> [PROBLEM TO WORK ON]
Would it be possible to reproduce every entry exactly, please?

BEGIN LISTED ENTRIES

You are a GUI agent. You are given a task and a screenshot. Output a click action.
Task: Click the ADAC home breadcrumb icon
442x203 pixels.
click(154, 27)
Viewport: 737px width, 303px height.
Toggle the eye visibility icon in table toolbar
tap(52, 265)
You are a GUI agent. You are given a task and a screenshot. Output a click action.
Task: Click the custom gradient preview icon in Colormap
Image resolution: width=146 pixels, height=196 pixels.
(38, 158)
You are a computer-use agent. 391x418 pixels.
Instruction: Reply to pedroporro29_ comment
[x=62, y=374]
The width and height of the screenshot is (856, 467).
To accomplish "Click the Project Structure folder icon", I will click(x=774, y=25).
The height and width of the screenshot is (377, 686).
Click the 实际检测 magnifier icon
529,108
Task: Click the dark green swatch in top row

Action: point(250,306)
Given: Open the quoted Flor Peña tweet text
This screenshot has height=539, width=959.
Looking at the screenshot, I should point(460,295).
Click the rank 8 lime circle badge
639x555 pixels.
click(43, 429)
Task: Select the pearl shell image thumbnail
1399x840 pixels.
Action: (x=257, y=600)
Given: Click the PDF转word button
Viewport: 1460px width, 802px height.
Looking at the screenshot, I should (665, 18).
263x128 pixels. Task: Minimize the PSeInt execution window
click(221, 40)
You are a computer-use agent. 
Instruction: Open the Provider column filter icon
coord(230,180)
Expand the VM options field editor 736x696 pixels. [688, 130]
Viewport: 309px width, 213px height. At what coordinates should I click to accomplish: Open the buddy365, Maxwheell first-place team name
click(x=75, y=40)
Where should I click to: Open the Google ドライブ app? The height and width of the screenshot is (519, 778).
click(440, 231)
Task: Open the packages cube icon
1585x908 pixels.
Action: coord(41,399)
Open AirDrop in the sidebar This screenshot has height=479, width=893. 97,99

END LISTED ENTRIES

> [RESULT FOR THIS EXERCISE]
You are a GUI agent. You are given a task and a screenshot. Output a click action.
Task: Click the ADAC home breadcrumb icon
442x203 pixels.
click(154, 27)
Viewport: 737px width, 303px height.
Toggle the eye visibility icon in table toolbar
tap(52, 265)
You are a GUI agent. You are given a task and a screenshot. Output a click action.
Task: Click the custom gradient preview icon in Colormap
Image resolution: width=146 pixels, height=196 pixels.
(38, 158)
You are a computer-use agent. 391x418 pixels.
Instruction: Reply to pedroporro29_ comment
[x=62, y=374]
The width and height of the screenshot is (856, 467).
To accomplish "Click the Project Structure folder icon", I will click(x=774, y=25).
The height and width of the screenshot is (377, 686).
Click the 实际检测 magnifier icon
529,108
Task: Click the dark green swatch in top row

Action: point(250,306)
Given: Open the quoted Flor Peña tweet text
This screenshot has height=539, width=959.
Looking at the screenshot, I should point(460,295).
Click the rank 8 lime circle badge
639x555 pixels.
click(43, 429)
Task: Select the pearl shell image thumbnail
1399x840 pixels.
Action: (x=257, y=600)
Given: Click the PDF转word button
Viewport: 1460px width, 802px height.
Looking at the screenshot, I should (665, 18).
263x128 pixels. Task: Minimize the PSeInt execution window
click(221, 40)
You are a computer-use agent. 
Instruction: Open the Provider column filter icon
coord(230,180)
Expand the VM options field editor 736x696 pixels. [688, 130]
Viewport: 309px width, 213px height. At what coordinates should I click to accomplish: Open the buddy365, Maxwheell first-place team name
click(x=75, y=40)
Where should I click to: Open the Google ドライブ app? The height and width of the screenshot is (519, 778).
click(440, 231)
Task: Open the packages cube icon
1585x908 pixels.
Action: coord(41,399)
Open AirDrop in the sidebar This screenshot has height=479, width=893. 97,99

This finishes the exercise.